━━━ Data shown ━━━
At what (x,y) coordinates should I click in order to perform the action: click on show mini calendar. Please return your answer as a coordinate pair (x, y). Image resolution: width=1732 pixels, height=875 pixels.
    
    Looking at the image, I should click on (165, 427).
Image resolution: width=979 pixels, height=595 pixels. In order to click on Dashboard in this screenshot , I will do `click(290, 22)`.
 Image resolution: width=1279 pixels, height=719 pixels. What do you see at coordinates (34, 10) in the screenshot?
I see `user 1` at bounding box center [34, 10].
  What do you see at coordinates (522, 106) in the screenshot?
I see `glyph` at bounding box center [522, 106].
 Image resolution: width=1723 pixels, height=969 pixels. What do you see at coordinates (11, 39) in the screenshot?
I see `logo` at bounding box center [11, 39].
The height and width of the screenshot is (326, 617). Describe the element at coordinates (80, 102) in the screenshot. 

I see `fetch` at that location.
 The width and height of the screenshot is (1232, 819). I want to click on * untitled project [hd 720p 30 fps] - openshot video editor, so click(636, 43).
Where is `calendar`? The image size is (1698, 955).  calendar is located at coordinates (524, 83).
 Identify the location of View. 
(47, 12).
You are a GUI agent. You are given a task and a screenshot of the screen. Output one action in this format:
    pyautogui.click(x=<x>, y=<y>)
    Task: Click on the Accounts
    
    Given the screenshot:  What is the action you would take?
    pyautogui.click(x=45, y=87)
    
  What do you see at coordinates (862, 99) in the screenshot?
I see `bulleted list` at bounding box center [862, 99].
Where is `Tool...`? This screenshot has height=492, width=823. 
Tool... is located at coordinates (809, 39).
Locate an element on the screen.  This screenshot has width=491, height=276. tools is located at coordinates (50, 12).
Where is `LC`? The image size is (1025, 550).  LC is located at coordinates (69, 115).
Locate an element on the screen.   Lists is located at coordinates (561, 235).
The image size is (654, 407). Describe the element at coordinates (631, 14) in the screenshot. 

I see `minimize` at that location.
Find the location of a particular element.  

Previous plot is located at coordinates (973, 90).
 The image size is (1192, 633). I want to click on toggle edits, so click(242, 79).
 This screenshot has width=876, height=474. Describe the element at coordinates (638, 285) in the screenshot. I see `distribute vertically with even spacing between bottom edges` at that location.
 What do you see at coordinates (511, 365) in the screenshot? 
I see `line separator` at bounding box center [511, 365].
━━━
## Written problem
Rewrite the entries from the line containing "coordinates (69, 115)." through the end of the entries, substituting "specific" for "particular" and leaving everything else unchanged.

## Solution to the problem
Where is `LC`? The image size is (1025, 550).  LC is located at coordinates (69, 115).
Locate an element on the screen.   Lists is located at coordinates (561, 235).
The image size is (654, 407). Describe the element at coordinates (631, 14) in the screenshot. 

I see `minimize` at that location.
Find the location of a specific element.  

Previous plot is located at coordinates (973, 90).
 The image size is (1192, 633). I want to click on toggle edits, so click(242, 79).
 This screenshot has width=876, height=474. Describe the element at coordinates (638, 285) in the screenshot. I see `distribute vertically with even spacing between bottom edges` at that location.
 What do you see at coordinates (511, 365) in the screenshot? 
I see `line separator` at bounding box center [511, 365].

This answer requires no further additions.